ただ、それで終わりではなかった。心当たりのあるモンスターの名前に視聴者が気付き、レイもアイテム欄を確認しながらぺけ丸に確認をとる。
「それって【輪廻欺ク死化粧】ってやつ?」
「それです。【裁断】スキルは持っているので後はそれさえあればなんとか出来るんですが…」
「それなら持ってるよ?」
「ええっ!」
「それも3つも」
「ええええっ!」
レイの若干ドヤ顔を含ませた言葉にぺけ丸は大げさに驚くと、すぐにレイに詰め寄る。
「譲って貰えませんか!?絶対に損はさせません!」
「こんなにあっても使わないし、良いよ」
「ありがとうございます!できれば2つ欲しいです!」
特に断る理由もないレイは【輪廻欺ク死化粧】を2つと【星空の修道女】をぺけ丸に渡す。

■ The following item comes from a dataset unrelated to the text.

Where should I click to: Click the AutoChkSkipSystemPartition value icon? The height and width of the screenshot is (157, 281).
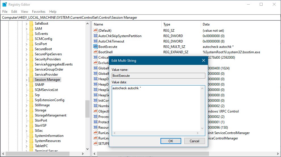(96, 36)
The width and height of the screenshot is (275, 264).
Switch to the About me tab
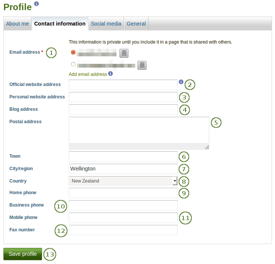click(x=17, y=24)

「二日ほどお時間を下さい!必ず完成させて見せます!」
「あっ、行っちゃった。何か元気な子だったね」
・でもこれで初期装備から卒業だね
・トッププレイヤーから作ってもらえるの羨ましいわ
・またレイちゃんが強くなってしまう…
「レイ、明日からは私も手伝う」
ぺけ丸について視聴者と所感を話し合っていると、半ば放置されていたウサがレイの裾を引っ張りながら声をかけてきた。
「え?アイの方手伝いに行かなくていいの?」
「服装以外手伝えることはないから」
「あー、なるほど。確かにあの子は一人でやるタイプだもんね」
一瞬疑問に思ったレイだったが、ウサからの返答を聞いて納得する。
そんなことを話していたからかレイはとある視線に気が付くと、ニヤリとあくどい笑みを浮かべながらスキップで件の人物へと近付いていく。
「あー!アイさんじゃないですかぁ!さっきはありがとうございましたぁ!」
「……いえ、こちらこそ」
誰かの真似をするように語尾を伸ばして猫撫で声で話しかけるレイそれに対しアイは苦々しそうな顔を一瞬したものの、流石アイドルというべきかすぐに笑顔で応対する。
「装備自体にそんな差がなかったからぁ、どっちが勝ってもおかしくなかったですもんねぇ!勝てて良かったですぅ!」
「あ、あはは……」
遠回しにモデルの差で勝ったんだぞと煽るレイに対し、何とか笑顔をキープしているアイだが、口の端はひくついており、乾いた笑い声をしていた。
「でも本番は明後日ですよっ!お互い、頑張りましょうねっ!」
「……そうですね!」
両腕を前に構えてぐっと握りこぶしを作りながら笑顔でガッツポーズを作るレイに、ついに我慢の限界に達したのか吐き捨てるように会話を切り上げると、アイは早足でその場を離れていく。
・どうしたん?
・あれってアイちゃんだよね?
・失礼だろ
・もしかして煽った?
「いや?そんなことないよ?ただ挨拶しただけ」
「ぎゃう~」
流石の態度に視聴者から非難めいたコメントがくるが、それにとぼけたように返すレイ。それを見たじゃしんはまるで大人げないなと言わんばかりに呆れた声を出した。
「……絶対許さないんだから」
途中、一度振り返ったアイドルによる怨嗟の声は楽しそうに笑うレイの耳に届くことはなく、祭りの喧騒の中へと溶け込んでいった。
[TOPIC]
ITEM【死者ノ白布】
死者が身に纏う白い布。そこには怨念と相違ない強い魂が宿っている。